From the stage, John Samson said he wanted to play something brand new, a song called “One Great City!” after the slogan adopted by Winnipeg a couple of years ago, which still appears on highway signs as you approach, always with exclamation point included. The song was arranged for a single guitar, a single voice, and handclaps, and it started out with an image of a dollar store where
The clerk is closing up and counting loonies. She’s trying not to say I hate Winnipeg.
Weakerthans songs don’t usually have a chorus, but this one did: “I hate Winnipeg.” The song alternated between the chorus and these little vignettes—the golden statue that sits on top of the provincial legislature looking out over the city, “watching the north end die”; a car stalled in the turning lane in front of you—and each time the chorus recurred, more of the audience would join in, and we’d sing it louder and louder each time. By the time we got to:
The Guess Who sucked The Jets are lousy anyway.
“I hate Winnipeg” was practically a shout.
After a few more new songs the band left the stage and I thought they were gone for good, but then they came out one last time and made my day by playing “Pamphleteer” and then ending with “This is a fire door never leave open,” and when they sang about loving this place and the enormous sky I knew what they meant, and when they got to wondering why they couldn’t forgive these buildings, these frameworks labelled “Home,” I thought I might know what they meant by that, too.

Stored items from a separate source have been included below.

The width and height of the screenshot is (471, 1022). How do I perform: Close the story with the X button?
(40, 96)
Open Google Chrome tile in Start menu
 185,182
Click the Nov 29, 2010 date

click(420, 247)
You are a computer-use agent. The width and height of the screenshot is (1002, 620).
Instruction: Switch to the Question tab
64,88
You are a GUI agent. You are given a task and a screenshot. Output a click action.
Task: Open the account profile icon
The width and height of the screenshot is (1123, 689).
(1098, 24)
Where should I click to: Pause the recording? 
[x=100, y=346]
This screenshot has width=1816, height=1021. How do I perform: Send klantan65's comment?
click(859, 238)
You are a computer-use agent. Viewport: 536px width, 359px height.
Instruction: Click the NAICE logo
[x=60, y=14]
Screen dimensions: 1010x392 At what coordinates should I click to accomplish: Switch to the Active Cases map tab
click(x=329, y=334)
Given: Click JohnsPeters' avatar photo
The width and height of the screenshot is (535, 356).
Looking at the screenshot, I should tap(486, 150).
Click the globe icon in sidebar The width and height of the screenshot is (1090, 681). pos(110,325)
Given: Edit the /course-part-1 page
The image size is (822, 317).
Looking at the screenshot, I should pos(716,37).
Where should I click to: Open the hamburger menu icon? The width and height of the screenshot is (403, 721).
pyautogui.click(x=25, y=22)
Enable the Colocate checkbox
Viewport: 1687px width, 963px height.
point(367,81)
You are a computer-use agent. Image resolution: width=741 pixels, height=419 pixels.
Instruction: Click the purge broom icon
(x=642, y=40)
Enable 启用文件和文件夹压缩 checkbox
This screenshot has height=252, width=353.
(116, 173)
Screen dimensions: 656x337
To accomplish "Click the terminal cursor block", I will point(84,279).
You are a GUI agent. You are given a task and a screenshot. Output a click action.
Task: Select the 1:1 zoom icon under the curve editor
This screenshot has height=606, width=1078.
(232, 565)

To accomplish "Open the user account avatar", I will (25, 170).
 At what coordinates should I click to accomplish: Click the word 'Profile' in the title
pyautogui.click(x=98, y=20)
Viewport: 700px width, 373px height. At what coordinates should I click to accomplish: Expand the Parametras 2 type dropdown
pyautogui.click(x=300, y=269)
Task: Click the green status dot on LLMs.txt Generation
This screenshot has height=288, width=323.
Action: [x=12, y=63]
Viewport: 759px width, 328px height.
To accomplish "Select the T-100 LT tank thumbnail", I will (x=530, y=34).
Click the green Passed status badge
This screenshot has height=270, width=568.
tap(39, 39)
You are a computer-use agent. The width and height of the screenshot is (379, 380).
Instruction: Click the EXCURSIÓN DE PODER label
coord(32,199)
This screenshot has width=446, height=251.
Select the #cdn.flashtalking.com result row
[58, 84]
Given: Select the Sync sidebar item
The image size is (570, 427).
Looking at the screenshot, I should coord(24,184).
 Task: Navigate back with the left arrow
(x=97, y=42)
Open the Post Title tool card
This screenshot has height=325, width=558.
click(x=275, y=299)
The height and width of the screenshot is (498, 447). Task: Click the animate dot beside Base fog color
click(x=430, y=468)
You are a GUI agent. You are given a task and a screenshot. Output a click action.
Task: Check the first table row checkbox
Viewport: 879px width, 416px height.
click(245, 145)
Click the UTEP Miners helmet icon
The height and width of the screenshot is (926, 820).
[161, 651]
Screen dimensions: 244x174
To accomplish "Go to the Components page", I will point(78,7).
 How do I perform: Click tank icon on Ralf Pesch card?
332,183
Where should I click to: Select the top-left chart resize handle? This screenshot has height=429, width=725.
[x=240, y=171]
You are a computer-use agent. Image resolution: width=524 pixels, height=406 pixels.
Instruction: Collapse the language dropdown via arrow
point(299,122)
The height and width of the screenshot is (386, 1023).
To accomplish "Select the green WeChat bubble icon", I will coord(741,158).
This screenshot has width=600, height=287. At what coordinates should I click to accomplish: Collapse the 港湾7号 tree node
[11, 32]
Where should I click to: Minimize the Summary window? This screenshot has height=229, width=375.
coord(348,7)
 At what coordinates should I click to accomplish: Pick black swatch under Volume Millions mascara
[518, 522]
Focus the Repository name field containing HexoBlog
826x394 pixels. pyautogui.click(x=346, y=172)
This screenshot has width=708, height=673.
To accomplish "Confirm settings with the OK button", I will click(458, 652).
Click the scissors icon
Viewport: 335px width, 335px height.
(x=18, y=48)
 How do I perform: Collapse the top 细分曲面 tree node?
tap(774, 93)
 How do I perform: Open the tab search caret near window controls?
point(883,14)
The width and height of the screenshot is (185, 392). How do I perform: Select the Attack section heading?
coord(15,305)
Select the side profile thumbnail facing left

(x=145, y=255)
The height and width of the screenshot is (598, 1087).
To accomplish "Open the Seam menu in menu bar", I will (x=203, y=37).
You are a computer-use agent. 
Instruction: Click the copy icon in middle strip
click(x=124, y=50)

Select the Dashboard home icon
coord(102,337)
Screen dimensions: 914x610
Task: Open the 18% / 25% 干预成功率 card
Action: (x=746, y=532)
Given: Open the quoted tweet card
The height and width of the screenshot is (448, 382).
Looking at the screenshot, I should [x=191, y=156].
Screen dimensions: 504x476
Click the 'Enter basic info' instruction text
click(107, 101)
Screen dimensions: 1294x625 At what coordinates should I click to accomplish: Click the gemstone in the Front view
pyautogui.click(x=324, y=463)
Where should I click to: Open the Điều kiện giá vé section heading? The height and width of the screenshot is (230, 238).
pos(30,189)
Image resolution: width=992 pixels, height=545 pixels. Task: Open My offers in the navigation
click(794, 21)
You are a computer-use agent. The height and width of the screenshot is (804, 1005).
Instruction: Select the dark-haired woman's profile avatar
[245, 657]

After the concert I said goodbye to John, who apologized for playing so long, and then Miriam and her husband Cassady drove me home in their minivan, and they apologized for owning a minivan. A few hours later, at the airport, I felt the wind and realized that it had finally turned cold, seriously cold, Winnipeg cold, the kind of cold I couldn’t take for more than a few days, let alone months. It was 6 a.m. and pitch black. I hugged my sister in the wind and waved as she drove away, back into the frozen night of her hometown, and then I walked into the terminal and flew south to mine.